▸ RECORDS TO USE:
****************

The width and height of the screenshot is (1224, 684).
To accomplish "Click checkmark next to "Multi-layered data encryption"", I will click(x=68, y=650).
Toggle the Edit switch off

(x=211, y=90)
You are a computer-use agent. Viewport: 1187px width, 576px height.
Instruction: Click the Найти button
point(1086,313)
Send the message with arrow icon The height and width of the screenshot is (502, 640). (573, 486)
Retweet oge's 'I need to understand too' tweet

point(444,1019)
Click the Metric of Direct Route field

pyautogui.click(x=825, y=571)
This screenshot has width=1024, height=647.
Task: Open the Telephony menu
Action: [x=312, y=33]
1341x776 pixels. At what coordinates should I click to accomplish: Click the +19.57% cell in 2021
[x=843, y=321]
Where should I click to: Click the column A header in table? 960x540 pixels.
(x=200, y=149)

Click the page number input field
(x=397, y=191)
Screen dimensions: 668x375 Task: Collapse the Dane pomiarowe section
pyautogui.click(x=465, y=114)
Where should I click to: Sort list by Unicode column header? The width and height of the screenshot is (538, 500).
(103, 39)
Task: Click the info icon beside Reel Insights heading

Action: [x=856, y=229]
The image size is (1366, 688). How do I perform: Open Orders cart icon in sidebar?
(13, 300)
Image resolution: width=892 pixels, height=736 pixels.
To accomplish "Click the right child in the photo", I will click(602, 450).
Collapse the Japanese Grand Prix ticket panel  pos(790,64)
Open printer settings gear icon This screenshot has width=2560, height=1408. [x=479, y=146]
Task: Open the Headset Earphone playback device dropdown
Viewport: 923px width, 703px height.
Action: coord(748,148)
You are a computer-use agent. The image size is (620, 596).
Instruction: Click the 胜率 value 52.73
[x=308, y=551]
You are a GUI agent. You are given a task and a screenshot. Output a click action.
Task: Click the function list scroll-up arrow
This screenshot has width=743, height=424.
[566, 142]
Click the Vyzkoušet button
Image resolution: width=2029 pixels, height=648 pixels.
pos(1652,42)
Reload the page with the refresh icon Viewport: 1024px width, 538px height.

****************

▸ PROBLEM STATEMENT: Gather all lines from the listing above in which "will" occurs.

▸ TASK RESPONSE:
To accomplish "Click checkmark next to "Multi-layered data encryption"", I will click(x=68, y=650).
To accomplish "Click the right child in the photo", I will click(602, 450).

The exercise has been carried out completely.